En tu novela, donde también hay un homenaje al mundo de los cosmonautas rusos, hablas de “astroescritores”, a quienes defines como aquellos que tienen fama y se creen estrellas; pero son muy pocos, agregas, los “cosmoescritores”.

Sí, hay muchas estrellas que ni siquiera dan luz y sin embargo tienen mucha capacidad mediática y suficiente vulgaridad en su prosa para comunicarse con un mundo igual de vulgar. Yo me considero un lector clásico que sigue buscando lo clásico en la literatura, y en la contemporánea sí lo encuentro; por ejemplo, para mí la gran novela de la narcoviolencia en México es poco violenta, pero es muy dura, y es la de Luis Jorge Boone, quien sin tanta sangre te hace sentir el peso de la violencia. Pero la gente como lo que quiere son balazos y policías y sangre, comprendo que no tengan la misma sensibilidad para entenderlo. Es evidente que a las librerías les pasa lo mismo que a la comida: hay mucho más hamburguesas y no platos bien hechos. Así como hay fast food, hay fast literatura.

Finalmente, ahora que llevas ya un tiempo viviendo en España, ¿cómo percibes la relación entre la literatura mexicana y el resto de literaturas que se escriben en español?
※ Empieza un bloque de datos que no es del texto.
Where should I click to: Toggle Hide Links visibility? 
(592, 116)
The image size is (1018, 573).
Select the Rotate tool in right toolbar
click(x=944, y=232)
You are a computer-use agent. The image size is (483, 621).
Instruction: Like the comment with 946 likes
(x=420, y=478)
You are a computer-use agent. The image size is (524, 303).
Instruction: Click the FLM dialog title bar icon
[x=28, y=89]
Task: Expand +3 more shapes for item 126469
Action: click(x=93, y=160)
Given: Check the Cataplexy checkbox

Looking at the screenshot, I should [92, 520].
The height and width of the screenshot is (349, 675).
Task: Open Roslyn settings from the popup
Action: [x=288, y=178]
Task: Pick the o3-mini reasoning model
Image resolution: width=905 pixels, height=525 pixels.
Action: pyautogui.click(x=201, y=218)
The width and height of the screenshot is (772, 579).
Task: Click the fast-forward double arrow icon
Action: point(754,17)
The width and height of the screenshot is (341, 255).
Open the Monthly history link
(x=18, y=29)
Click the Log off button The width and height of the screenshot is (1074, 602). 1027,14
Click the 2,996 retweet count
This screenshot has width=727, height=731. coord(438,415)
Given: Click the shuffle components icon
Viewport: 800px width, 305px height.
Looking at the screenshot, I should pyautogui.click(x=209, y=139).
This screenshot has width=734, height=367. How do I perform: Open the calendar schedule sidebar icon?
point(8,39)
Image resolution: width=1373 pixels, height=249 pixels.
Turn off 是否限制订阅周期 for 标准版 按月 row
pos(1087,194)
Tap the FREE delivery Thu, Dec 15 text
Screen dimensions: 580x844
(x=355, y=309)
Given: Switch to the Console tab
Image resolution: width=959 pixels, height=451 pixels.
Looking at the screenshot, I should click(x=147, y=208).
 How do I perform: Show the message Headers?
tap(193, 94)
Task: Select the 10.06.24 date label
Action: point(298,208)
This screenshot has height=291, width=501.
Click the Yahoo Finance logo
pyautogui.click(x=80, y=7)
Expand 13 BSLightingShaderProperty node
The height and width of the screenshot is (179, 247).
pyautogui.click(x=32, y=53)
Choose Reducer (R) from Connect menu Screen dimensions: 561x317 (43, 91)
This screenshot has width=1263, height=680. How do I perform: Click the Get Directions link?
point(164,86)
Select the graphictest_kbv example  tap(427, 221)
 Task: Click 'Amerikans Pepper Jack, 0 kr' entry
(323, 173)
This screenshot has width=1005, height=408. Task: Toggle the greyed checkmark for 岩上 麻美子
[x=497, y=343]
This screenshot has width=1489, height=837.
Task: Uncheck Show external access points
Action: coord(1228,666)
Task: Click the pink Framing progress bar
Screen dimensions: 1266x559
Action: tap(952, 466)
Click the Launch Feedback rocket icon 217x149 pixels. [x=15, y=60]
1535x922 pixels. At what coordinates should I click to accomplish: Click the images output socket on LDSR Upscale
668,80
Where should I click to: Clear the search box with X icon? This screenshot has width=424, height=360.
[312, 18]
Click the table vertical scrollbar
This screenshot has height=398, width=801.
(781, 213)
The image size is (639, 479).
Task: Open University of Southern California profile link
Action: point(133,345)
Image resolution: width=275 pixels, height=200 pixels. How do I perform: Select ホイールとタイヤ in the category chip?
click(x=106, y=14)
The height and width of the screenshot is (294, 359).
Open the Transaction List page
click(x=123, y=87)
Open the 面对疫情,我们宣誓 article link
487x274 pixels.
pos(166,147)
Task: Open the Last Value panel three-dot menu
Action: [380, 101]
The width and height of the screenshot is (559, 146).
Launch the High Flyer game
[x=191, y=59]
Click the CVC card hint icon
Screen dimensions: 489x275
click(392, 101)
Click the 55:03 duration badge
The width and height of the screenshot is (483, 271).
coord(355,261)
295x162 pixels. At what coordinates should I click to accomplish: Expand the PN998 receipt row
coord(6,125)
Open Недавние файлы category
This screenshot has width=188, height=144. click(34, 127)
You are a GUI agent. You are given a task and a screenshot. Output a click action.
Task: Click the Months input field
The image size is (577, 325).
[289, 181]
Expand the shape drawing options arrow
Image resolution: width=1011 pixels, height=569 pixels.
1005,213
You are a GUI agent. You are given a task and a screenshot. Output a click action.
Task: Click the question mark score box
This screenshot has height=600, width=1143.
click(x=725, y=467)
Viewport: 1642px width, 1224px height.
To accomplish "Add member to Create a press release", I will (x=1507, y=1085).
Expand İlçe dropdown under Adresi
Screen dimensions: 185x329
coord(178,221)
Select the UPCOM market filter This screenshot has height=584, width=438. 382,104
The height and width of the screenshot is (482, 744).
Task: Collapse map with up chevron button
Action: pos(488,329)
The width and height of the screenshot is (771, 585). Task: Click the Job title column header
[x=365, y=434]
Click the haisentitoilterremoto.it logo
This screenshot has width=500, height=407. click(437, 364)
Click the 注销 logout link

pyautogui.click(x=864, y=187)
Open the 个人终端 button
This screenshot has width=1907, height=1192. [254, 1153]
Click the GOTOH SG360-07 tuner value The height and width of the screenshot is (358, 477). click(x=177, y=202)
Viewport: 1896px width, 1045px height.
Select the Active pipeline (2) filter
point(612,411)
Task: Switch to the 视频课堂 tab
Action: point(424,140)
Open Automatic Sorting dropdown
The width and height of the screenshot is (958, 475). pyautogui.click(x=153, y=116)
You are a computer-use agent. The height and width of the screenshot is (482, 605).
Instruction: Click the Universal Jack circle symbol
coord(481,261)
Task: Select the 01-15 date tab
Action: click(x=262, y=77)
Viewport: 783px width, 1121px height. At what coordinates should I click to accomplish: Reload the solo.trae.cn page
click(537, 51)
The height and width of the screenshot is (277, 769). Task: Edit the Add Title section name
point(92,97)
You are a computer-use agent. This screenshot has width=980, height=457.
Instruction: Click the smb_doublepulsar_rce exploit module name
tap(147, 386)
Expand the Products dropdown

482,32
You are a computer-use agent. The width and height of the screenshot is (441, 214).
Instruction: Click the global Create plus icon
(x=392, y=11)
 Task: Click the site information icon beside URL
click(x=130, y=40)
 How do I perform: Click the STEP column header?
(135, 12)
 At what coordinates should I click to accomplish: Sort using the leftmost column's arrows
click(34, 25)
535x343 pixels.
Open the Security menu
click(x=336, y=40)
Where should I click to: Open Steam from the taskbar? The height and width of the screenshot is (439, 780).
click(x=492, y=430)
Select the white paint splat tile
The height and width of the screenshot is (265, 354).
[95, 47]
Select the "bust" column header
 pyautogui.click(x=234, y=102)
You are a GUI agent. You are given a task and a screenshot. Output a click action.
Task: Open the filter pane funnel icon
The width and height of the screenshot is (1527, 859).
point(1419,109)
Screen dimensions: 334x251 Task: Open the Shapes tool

Hay un filtro editorial que estorba mucho el flujo de los libros. Pero también hay un exceso de publicaciones. Se publica tanto que de pronto parece que todo mundo publica y por otro lado que no todo mundo tiene oportunidad. Y es por lo mismo. Cuando veo libros que se publicaban en los años 70, salían con tirajes de hasta 50 mil ejemplares, y ahora, si te va bien, haces 2 mil y luego siguen reediciones de otros 2 mil y así. En España se publican más de 50 mil títulos al año, alrededor de 6 mil al mes. ¿Quién puede absorber tantos libros? Nadie. Y esto hace que el editor haya dejado de ser el filtro, que el editor ya no tenga nombre más que en las pequeñas editoriales. Si hubo un momento en el que los editores protegían a sus autores, ahora la situación es más grave, porque el exceso de publicaciones no deja tiempo para la promoción de los autores más que a nivel local.